# [Письменное задание]
Выпишите без изменений фрагмент текста о ночных дежурствах эскадрильи начиная со слов «Но, так или» и заканчивая словами «ночниками, – ночные.» включительно.

Простая истина, состоящая в том, что если на тебя напали, а ты воевать не готов, не остается ничего другого, как начинать воевать «неготовым», уже воспринималась нами применительно ко всей стране, но – не к нашей эскадрилье. Переход от общего к частному, оказывается, не всегда психологически проще перехода от частного к общему.
Но, так или иначе, приказ оставался приказом. По воинским правилам он не обсуждается, а выполняется. Мы были еще далеко не до мозга костей военными людьми в то время, а посему приказ обсуждали. Однако, обсудив и даже не признав целесообразным, все же выполняли: что-то военное в нас все-таки уже было. А приказ, как я понял впоследствии, полностью вытекал из обстановки. Хронологически и, по-видимому, причинно он совпал с первым появлением над Москвой вражеского самолета-разведчика, который 8 июля пришел со стороны Волоколамска, прошел среди бела дня над Москвой – и безнаказанно ушел на запад. Тогда-то и были введены дежурства истребителей: в одних частях – дневные, а у нас, поскольку мы, как было сказано, во всех документах числились ночниками, – ночные.
В одно из начавшихся ночных дежурств я претерпел первые неприятности в своей воинской карьере. Придя в вечерних сумерках к своему «мигу» и приняв доклад механика, я уселся в кабине и начал методически проверять исправность боевой техники: показания приборов, положение рычагов и тумблеров, электрическое оборудование… Вот на электрооборудовании-то я и оплошал – недолго думая, нажал на рычажок под надписью «посадочная фара». И в тот же миг, как оно и положено, прикрытый прозрачным плексигласом вырез в передней кромке левого крыла вспыхнул ярким светом и высветил в нескольких десятках метров перед машиной на зеленой траве аэродрома обширное овальное пятно. Убедившись, что фара в порядке, я через три-четыре секунды выключил ее. Но прегрешение уже было совершено! Я еще продолжал спокойно проверять исправность многообразного оборудования самолета, не подозревая, что в это время уже зазвонили телефоны, забегали люди, зазвучали приказания «выяснить и доложить».
Нарушение режима светомаскировки! Вот как, оказывается, называлось содеянное мной, а вовсе не опробование фары, как я по наивности ответил прибежавшему заместителю командира эскадрильи.
Режим светомаскировки! Конечно, в условиях военного времени он был необходим. За его соблюдением следили строго. Иногда даже чересчур строго. В городах деятельный домовый актив доходил до того, что преследовал появление вечером во дворе человека, одетого в белую рубашку, не говоря уже о зажженной спичке, зажигалке, папиросе. Обозлившийся курильщик пытался взывать к гласу рассудка:
– Ну кто с воздуха обнаружит город по папиросе, когда ее и на земле-то за двести метров уже не видно! Вы бы уж тогда лучше трамвайное движение прикрыли: вон у них дуги какие вспышки дают!

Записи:

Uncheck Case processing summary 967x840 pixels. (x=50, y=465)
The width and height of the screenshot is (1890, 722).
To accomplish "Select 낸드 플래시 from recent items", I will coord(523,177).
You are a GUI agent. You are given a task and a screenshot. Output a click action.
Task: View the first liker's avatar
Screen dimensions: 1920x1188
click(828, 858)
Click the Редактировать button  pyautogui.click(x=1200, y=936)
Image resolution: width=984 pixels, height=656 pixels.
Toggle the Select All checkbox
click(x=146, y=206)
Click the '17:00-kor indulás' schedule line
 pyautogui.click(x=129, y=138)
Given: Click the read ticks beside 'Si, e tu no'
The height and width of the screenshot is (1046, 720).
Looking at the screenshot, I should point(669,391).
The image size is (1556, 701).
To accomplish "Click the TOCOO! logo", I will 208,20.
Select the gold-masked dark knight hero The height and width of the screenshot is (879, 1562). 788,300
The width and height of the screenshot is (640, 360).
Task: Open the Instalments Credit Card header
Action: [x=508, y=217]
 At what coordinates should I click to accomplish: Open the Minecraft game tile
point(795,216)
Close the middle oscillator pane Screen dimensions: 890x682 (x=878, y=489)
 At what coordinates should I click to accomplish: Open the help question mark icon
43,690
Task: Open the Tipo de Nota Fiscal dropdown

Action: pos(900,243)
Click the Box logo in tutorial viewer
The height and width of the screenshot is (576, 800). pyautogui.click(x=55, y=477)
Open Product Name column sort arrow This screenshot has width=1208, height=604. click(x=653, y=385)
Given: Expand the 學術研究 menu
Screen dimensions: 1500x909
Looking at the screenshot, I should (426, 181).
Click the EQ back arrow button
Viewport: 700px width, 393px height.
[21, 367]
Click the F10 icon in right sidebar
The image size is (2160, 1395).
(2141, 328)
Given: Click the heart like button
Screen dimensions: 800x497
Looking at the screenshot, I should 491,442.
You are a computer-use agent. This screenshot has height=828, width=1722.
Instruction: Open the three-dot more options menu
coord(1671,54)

# [Ответ на задание]
Но, так или иначе, приказ оставался приказом. По воинским правилам он не обсуждается, а выполняется. Мы были еще далеко не до мозга костей военными людьми в то время, а посему приказ обсуждали. Однако, обсудив и даже не признав целесообразным, все же выполняли: что-то военное в нас все-таки уже было. А приказ, как я понял впоследствии, полностью вытекал из обстановки. Хронологически и, по-видимому, причинно он совпал с первым появлением над Москвой вражеского самолета-разведчика, который 8 июля пришел со стороны Волоколамска, прошел среди бела дня над Москвой – и безнаказанно ушел на запад. Тогда-то и были введены дежурства истребителей: в одних частях – дневные, а у нас, поскольку мы, как было сказано, во всех документах числились ночниками, – ночные.